The distinction matters. The interesting question is whether real compilers, without being explicitly instrumented with shadow prices, already exhibit NUM-like behavior in their cost-benefit tradeoffs. Our experiment doesn't answer that yet. What it does is establish the experimental infrastructure and show that the NUM threshold scaling mechanism produces sensible, statistically robust decisions when applied to synthetic IR.

The function sizes are synthetic and uniform. Each function is a sequence of identical ADD instructions. Real code has branches, loops, nested calls, and varying instruction mixes that affect inlining cost in ways our synthetic IR doesn't capture. The clean separation between hot and cold inlining rates may be partly an artifact of this uniformity.

We ran at a single optimization level. The baseline threshold of 50 IR instructions is a reasonable moderate setting, but real compilers vary their inlining aggressiveness across optimization levels. We have stratified runs (O0/O1/O2) in progress that will show whether the NUM signal holds at conservative and aggressive settings.


What Comes Next

Two extensions are underway. First, running the experiment at three optimization levels with different baseline thresholds (20, 50, 100) to test whether shadow-price sensitivity is level-dependent. Second, a more detailed size-stratified analysis to identify exactly which function sizes sit at the "decision boundary" where shadow prices change the inlining outcome.

Longer term, the more substantive test is whether MIR's actual compilation pipeline — not our standalone decision function — responds to shadow prices injected into the MIR_func struct.
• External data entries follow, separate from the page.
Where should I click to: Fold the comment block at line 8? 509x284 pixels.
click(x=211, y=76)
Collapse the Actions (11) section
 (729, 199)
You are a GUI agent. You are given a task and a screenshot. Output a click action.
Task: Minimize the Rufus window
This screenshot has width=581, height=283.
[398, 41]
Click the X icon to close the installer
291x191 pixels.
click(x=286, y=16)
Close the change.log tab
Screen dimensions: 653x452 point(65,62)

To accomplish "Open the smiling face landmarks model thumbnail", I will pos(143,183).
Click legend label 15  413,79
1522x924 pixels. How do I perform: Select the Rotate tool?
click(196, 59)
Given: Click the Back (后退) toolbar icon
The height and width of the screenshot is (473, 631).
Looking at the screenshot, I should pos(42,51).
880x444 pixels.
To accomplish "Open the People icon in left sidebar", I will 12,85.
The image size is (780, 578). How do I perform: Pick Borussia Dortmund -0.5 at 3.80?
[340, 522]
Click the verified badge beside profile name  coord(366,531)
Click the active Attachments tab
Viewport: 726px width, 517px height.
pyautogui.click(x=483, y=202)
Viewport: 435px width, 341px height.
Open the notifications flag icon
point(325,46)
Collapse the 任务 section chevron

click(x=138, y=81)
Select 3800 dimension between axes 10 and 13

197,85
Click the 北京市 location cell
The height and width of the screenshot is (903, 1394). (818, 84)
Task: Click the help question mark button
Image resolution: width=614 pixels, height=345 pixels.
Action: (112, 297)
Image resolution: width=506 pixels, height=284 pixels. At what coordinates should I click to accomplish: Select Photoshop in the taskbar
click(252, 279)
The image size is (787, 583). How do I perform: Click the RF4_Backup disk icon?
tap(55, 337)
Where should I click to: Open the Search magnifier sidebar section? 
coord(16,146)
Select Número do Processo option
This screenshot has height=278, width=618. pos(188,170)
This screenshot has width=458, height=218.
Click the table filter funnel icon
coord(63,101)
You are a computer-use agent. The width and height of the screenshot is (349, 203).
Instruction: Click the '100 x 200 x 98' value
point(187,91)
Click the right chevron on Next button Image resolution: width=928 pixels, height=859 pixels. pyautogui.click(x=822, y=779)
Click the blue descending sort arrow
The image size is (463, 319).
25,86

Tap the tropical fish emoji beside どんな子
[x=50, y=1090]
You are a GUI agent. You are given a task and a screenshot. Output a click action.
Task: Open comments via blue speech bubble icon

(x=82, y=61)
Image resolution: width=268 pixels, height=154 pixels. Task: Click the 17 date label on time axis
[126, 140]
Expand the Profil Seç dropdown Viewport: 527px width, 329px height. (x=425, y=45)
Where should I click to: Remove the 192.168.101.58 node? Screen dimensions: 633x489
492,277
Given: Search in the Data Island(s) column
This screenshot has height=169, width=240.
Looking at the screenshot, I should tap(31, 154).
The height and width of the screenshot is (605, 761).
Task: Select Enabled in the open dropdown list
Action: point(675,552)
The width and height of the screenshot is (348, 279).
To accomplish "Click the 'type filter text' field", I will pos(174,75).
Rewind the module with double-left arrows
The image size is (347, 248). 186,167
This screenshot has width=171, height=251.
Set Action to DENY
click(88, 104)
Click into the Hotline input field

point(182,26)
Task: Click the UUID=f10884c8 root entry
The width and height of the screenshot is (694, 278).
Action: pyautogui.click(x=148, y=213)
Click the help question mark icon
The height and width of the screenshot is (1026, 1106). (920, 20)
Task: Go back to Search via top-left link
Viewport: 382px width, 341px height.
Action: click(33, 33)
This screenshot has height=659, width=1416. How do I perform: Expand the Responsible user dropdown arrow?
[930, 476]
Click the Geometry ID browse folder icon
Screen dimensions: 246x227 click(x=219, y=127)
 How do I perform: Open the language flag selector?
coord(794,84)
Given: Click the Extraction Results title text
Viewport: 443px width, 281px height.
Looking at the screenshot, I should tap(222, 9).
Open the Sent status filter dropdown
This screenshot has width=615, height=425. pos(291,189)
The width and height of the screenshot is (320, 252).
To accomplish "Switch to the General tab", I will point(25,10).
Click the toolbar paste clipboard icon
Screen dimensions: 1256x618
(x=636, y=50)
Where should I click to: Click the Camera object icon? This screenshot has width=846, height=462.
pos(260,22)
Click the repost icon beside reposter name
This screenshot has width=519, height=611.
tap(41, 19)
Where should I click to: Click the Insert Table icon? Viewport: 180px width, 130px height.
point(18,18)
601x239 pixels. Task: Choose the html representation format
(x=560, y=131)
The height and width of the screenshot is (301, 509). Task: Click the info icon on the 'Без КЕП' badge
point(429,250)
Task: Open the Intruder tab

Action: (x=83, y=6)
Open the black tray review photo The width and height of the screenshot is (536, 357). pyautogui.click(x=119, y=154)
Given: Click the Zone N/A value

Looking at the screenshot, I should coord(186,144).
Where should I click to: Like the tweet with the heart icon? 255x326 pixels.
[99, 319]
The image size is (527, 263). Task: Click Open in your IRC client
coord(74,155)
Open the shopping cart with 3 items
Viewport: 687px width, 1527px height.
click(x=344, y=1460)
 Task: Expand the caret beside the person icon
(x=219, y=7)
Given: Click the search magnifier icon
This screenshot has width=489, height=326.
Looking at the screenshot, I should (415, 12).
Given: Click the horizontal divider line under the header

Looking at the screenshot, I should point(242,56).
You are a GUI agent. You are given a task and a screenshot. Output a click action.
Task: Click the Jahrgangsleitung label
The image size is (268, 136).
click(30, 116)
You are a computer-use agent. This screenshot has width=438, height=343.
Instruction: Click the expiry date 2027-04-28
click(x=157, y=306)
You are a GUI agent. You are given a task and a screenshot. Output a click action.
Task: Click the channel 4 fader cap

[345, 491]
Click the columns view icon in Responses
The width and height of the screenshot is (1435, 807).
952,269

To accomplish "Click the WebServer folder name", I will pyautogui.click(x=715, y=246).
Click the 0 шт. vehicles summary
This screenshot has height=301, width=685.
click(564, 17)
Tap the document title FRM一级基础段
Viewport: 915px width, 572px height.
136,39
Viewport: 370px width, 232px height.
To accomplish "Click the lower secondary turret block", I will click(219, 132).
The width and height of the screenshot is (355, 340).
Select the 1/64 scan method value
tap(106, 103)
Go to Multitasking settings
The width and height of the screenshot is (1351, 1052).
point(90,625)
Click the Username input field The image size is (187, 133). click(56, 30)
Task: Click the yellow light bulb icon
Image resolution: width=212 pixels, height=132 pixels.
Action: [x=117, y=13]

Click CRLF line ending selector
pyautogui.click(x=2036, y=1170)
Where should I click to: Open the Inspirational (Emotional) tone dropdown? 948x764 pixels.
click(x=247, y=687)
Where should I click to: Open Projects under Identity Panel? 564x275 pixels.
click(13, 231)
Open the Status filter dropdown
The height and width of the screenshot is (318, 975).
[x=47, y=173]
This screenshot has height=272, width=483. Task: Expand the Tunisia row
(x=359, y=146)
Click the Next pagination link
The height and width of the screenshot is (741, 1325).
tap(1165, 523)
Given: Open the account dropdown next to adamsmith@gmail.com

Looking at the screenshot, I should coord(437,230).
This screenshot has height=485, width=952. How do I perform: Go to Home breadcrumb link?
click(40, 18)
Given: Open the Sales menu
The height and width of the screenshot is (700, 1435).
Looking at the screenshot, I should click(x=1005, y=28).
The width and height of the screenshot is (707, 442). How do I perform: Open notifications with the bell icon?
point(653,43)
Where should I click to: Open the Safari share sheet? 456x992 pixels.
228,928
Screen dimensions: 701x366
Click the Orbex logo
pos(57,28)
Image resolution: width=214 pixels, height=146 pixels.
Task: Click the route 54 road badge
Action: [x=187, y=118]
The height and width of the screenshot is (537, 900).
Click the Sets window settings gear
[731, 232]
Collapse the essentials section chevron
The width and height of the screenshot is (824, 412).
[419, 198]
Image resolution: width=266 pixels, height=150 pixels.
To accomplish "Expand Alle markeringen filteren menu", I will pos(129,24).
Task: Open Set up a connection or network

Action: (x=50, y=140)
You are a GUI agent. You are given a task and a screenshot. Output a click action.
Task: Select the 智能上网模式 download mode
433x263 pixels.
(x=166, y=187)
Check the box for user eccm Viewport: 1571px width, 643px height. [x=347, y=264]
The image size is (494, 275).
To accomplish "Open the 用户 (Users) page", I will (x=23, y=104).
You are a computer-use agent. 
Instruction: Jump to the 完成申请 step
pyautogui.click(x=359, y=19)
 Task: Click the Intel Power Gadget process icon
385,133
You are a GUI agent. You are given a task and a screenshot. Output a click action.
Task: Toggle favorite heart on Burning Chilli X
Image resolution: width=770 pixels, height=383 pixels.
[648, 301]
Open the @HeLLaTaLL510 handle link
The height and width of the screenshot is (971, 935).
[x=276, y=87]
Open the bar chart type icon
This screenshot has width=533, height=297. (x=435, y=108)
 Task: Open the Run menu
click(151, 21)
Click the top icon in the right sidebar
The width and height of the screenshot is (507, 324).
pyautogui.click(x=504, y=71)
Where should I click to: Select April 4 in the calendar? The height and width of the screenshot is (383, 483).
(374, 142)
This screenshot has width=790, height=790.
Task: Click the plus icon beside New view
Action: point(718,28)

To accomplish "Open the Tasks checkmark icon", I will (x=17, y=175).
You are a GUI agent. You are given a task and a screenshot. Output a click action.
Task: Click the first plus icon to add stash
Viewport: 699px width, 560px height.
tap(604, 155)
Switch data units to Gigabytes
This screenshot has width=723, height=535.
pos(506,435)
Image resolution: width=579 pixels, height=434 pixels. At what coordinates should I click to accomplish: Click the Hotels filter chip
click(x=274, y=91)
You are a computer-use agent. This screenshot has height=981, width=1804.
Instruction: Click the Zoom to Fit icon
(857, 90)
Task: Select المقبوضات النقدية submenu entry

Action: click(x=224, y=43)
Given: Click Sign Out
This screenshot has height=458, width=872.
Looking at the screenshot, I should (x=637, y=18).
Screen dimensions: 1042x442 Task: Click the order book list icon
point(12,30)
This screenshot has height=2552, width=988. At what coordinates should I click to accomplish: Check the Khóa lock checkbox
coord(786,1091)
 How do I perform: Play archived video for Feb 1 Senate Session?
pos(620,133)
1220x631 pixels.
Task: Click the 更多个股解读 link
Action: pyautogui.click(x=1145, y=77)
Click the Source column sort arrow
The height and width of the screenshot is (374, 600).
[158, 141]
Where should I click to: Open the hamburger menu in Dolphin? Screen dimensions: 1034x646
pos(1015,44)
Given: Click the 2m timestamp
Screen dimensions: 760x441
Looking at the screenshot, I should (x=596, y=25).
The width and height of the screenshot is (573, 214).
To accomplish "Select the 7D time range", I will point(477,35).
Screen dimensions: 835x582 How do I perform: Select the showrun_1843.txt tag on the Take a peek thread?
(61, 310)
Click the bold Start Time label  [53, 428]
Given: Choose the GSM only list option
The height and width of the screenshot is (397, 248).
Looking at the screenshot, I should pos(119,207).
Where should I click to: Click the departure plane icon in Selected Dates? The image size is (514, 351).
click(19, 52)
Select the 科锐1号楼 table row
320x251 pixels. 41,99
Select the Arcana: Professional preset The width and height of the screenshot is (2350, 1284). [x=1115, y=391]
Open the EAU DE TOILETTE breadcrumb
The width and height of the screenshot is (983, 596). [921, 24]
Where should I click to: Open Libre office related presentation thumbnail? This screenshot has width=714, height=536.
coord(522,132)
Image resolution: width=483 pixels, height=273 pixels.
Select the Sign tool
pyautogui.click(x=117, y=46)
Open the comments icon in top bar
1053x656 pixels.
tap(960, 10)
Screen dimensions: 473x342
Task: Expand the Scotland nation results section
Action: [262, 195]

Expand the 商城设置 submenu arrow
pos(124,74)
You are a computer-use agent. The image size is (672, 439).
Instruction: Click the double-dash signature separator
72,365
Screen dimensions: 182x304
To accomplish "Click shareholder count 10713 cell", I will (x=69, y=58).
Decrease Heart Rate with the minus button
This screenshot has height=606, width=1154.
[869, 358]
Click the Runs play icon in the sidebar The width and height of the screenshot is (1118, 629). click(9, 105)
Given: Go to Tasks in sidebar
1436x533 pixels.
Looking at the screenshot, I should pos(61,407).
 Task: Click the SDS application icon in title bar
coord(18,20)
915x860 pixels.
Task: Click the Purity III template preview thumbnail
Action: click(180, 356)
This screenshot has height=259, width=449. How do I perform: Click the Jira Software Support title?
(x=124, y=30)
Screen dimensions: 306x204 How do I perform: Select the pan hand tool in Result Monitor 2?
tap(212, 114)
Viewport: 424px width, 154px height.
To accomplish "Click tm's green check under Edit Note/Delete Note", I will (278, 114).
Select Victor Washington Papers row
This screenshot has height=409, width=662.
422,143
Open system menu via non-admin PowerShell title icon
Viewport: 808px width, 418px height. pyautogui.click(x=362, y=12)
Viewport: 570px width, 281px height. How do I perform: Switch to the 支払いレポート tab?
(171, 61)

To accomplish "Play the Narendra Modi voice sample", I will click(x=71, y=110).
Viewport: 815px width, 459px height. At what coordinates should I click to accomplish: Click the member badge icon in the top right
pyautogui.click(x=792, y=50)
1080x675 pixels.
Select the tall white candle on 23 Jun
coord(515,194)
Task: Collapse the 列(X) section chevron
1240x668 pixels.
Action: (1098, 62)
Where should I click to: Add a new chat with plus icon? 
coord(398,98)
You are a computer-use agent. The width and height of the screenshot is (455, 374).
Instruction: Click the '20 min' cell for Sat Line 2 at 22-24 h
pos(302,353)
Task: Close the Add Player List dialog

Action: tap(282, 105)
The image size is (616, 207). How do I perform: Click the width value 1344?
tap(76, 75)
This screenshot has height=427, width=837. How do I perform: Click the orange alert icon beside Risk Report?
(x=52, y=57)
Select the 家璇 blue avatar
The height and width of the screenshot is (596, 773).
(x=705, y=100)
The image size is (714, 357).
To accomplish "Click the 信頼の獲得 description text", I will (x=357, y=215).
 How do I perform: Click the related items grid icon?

That would require hooking into MIR_gen() and observing whether the inlining pass reads the shadow price field during real optimization. If it does, we're looking at evidence that the compiler's existing architecture already implements something like dual decomposition. If it doesn't, we've at least demonstrated that the architecture could be extended to do so, with measurable benefits.

The full experimental infrastructure — patches, test harness, analysis scripts, and raw data — is available for reproduction.


Takeaway

This is a proof-of-concept, not a proof. We've shown that a simple shadow-price-scaled threshold produces the correlation structure that NUM theory predicts, which is a necessary condition for the compiler-as-NUM hypothesis. It is not a sufficient condition. The hard work of connecting this to real compiler behavior is ahead.

But the results are clean enough to suggest the direction is worth pursuing. A Spearman ρ of 0.82 and a Cohen's d of 2.82 leave room for the effect to weaken substantially under more realistic conditions and still remain significant. That's exactly the kind of margin you want before committing to a more expensive experiment.


This work is part of a two-paper project: a theoretical reframing of compiler architecture through the NUM lens, and an empirical companion validating the formalism against MIR. The theory paper makes no empirical claims; the empirical paper (this work) tests whether the formalism generates testable predictions. Both papers are designed to stand independently regardless of the experimental outcome.